HRTC’s Center at Merlin Street

Merlin, as we like to call our new center, is a huge, modern space. I was immediately struck by the amount of light bouncing off white walls from several skylights. Part café arthouse hangout, part living room, and part “maybe get some help because it looks like there are some therapy offices here” vibe, Merlin, as the staff like to call it, was welcoming and intriguing. James, who is also an architect, has used his skills to create a space that is both beautiful and welcoming, even building acoustic panels that hang from the ceiling to buffer sound and create intimacy in the main living room area where large, comfortable couches and chairs rest on Persian rugs surrounded by lamps that spill butter colored light. Around the perimeter are private therapy offices, meeting rooms, a kitchen, computer workstations, and an accessible bathroom. A second-floor mezzanine holds admin and harm reduction supply assembly spaces. Art is everywhere, murals are dreamed-of, and a timeline depicting the history of the harm reduction movement, HRTC, and its staff occupies an entire wall.

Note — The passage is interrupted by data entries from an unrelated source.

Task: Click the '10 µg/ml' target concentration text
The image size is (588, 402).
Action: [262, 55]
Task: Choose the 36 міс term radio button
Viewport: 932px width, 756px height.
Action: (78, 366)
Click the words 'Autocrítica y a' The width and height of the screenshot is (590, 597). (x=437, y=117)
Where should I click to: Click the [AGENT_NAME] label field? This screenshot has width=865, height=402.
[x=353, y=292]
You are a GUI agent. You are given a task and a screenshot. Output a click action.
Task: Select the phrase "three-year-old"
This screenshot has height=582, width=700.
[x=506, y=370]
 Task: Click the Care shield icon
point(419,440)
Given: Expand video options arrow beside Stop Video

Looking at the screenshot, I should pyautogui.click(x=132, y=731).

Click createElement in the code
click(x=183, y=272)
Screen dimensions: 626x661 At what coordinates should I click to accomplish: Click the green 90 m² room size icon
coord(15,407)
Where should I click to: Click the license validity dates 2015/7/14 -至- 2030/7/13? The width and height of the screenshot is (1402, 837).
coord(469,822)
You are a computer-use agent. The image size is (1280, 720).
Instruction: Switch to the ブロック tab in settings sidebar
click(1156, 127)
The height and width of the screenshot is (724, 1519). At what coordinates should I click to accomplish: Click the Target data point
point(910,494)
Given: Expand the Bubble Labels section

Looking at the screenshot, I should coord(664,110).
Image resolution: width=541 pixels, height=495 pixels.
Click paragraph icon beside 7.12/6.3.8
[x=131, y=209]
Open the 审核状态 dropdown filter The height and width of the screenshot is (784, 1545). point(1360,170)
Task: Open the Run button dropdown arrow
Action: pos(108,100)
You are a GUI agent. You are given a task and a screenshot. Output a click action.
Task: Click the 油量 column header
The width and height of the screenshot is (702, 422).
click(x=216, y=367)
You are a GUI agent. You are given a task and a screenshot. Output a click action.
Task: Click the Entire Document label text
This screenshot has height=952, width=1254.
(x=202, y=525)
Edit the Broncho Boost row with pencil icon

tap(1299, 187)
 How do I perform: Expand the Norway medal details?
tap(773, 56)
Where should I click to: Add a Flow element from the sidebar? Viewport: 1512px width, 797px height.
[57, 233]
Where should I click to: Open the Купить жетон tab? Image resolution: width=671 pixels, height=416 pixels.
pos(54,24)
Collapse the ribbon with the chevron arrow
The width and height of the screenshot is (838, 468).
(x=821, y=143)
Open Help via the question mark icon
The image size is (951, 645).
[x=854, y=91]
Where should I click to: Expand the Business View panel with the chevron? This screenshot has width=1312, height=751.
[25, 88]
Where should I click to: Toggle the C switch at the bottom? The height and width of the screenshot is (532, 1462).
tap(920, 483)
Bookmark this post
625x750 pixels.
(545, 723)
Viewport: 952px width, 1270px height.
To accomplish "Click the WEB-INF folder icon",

Although the space is still under construction, it projects a sense of dignity, respect, freedom, and comfort.

“Merlin is the physical embodiment of HRTC’s vision to provide mental health services to all people who suffer emotionally, physically, and who are stigmatized and excluded because they use drugs.” James, HRTC’s Harm Reduction Services Coordinator


Other Community Locations

Beginning with Glide’s Cecil Williams House and the Tenderloin AIDS Resource Center (TARC) in the early 2000s, HRTC has been the mental health provider for many extremely low threshold community programs in San Francisco.  Our relationship with TARC was the beginning of our partnership with the HIV team from Tom Waddell Health Center, which has grown to be San Francisco’s Street Medicine and Shelter Health team, with which we still have a close partnership

Our community programs have  grown organically in response to the needs of people who use drugs and the communities that serve them.  Often in the context of  training or consultation with an agency, we have been asked to provide direct therapy services.  Our model is to embed our therapists in their programs and adapt harm reduction therapy to a drop-in model, the purest form of client-driven care.  

Our current partners are Hospitality House, Homeless Youth Alliance, 3rd Street Youth Clinic (TAY Navigation Center), SFDPH Street Medicine and, since COVID and our expansion into Shelter in Place hotels and Safe Campsites – 5 Keys, Urban Alchemy and other site operators.  Right now we are working in almost 20 sites. 

Our multidisciplinary teammates include doctors, nurses, peer counselors, case managers, shelter and camp monitors, massage therapists, and more!  We have found a niche in our ability to work side by side with people from all professional and personal backgrounds.